Sermons

Summary: Are there alarms going off in your life that you need to pay attnetion to?

On Wednesday this past week, I curled up on the couch with Melissa to watch ABC’s Emmy winning television show LOST. If you haven’t seen the show before, it is about a plane crash that leaves its survivors stranded on a Pacific island. As the men and women band together to try and escape, they begin to discover that the island has a lot of weird things going on. There are intense howls of a mysterious creature stalking the jungle, a polar bear, a marooned and possibly crazy French woman, a mystical boar, a mysterious group known only as "The Others," a ship called The Black Rock and...a hatch.

As the show ended last season the emphasis was placed on this random hatch that they found in the jungle. Four of the characters went out to the ship called The Black Rock, found dynamite and prepared to blow the hatch open so that they could hide everyone inside. Just before the fuse was lit, the character whose name is Hurley runs over yelling, “Stop! Don’t light it! Don’t do it!” John Locke, the character holding the fuse, ignores the warning, lights the fuse, and blows the hatch.

As the four characters explore the hatch in the episode on Wednesday, they realize that on the underside of the hatch is written, “QUARENTEED.” Despite the blunt warning, they decided to go and investigate and by the end of the show, one of the characters is potentially dead and two of them have a gun pointed at them as the show ends. If they had only listened to Hurley and later, to the warning on the back of the hatch, they wouldn’t have been in the mess they were in.

As we began our study of Jeremiah a few weeks ago, Pastor Tim defined the job of a prophet as someone “sent by God…to convey a message, or series of messages from God.” Their main role was to warn the people about their behavior and sound the alarm that would bring the people back to their senses and a relationship with God. As wee see in our text for this morning, there was definitely enough going on for Jeremiah to sound an alarm about.

In 5:1, we see that the people are liars and cheaters. God challenges the people to find “but one person who deals honestly and seeks truth.” If they can succeed, God will grant the city forgiveness. The hint of sarcasm in this message from God is similar to the charge he gave to Abraham about the city of Sodom and Gomorrah.

In 5:2, the people are using God’s name in vain. As they are running their businesses dishonestly, they are promising people things in God’s name in order to help them succeed in their schemes. “They say, ‘As surely as the Lord loves,’ still they are swearing falsely.”

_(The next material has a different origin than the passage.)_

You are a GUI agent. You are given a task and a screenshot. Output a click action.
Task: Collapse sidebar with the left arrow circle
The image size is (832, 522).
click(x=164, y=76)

In 5:7, we see that the people are committing idolatry. The people are forsaking the true God and worshiping other gods. This is what Pastor Tim talked about last week. The people traded in their full cisterns of “living water” and blessing from God for broken cisterns that have no hope or future. God is amazed that the people still flock to others even though He has supplied for all of their needs.

And in 5:8, the people are compared to a lusty stallion in how they “neigh” after other men’s wives. The people have no regard for the sacredness of marriage and spend their efforts on desires that can not be theirs. No doubt, this probably led to adultery and sexual immorality throughout the land as well.

With all of this immorality going on, Jeremiah is sent to sound the alarm and warn the people that their actions were not in line with what God laid out for the people in the first five books of the Old Testament. If the people did not change, then they would face the consequences of God’s judgment (5:6, 5:10-11, 5:15b). There are two main ways that the Israelites responded to Jeremiah’s warnings and alarms.

First, they simply just ignored them. 5:2 says that God, “struck them, but they felt no pain; [God] crushed them, but they refused correction. They made their faces harder than stone and refused to repent.” These people didn’t care what Jeremiah was telling them or what God had told the people originally. They refused to repent and wanted to live their lives the way they wanted to. They choose to turn their backs on Jeremiah and Scripture and pretend that the warnings and alarms weren’t there.

The second way they responded was they tried to justify their actions or explain them away. 5:12-13 says that the people said, “He will do nothing! No harm will come to us; we will never see sword or famine. The prophets are but wind and the word is not in them; so let what they say be done to them.” These people heard Jeremiah, they knew what Scripture said about how to live their lives, and they just choose to put themselves above it. They had this, “It won’t happen to me,” attitude.